◆ **Assignment**: Copy out precisely the lines from the start of the data through the line with "Given: Open BGP Update Activity info icon", and keep pictures out of it.

═════ Extracted material

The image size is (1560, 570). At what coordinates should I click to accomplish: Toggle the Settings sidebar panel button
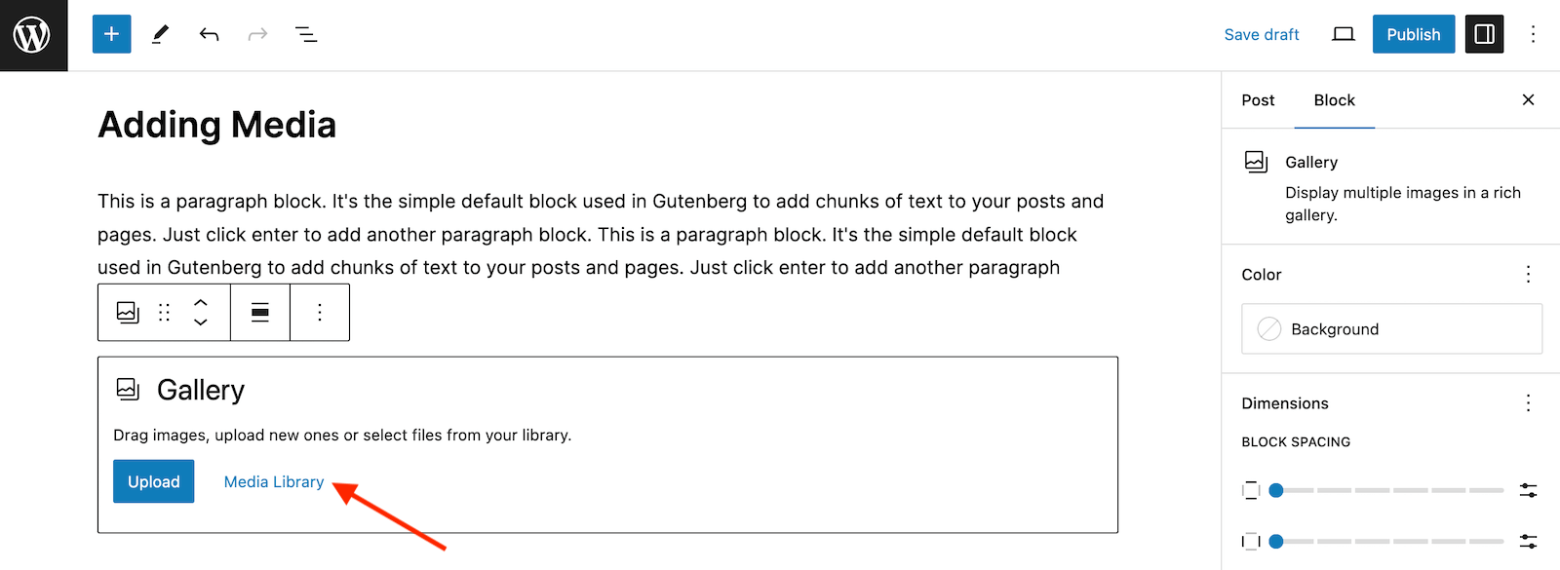pyautogui.click(x=1484, y=34)
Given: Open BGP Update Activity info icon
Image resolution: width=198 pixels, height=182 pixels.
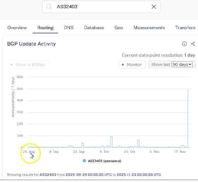Looking at the screenshot, I should click(x=184, y=44).
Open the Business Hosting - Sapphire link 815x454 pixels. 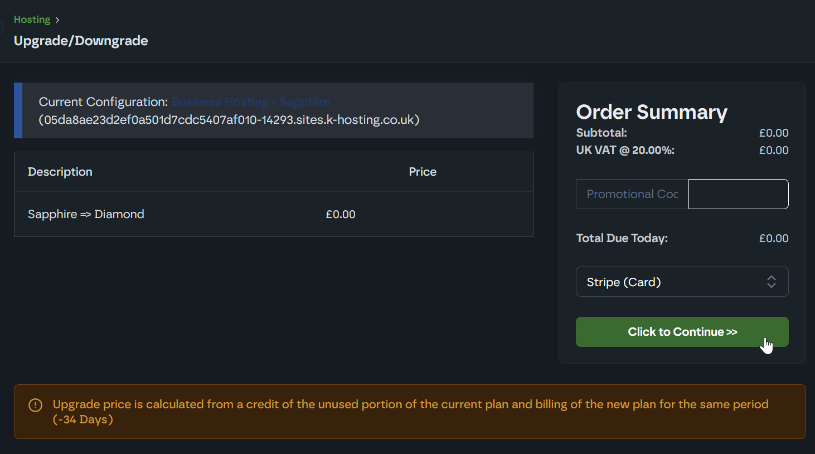(251, 102)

══════════

◆ **Task output**:
The image size is (1560, 570). At what coordinates should I click to accomplish: Toggle the Settings sidebar panel button
pyautogui.click(x=1484, y=34)
Given: Open BGP Update Activity info icon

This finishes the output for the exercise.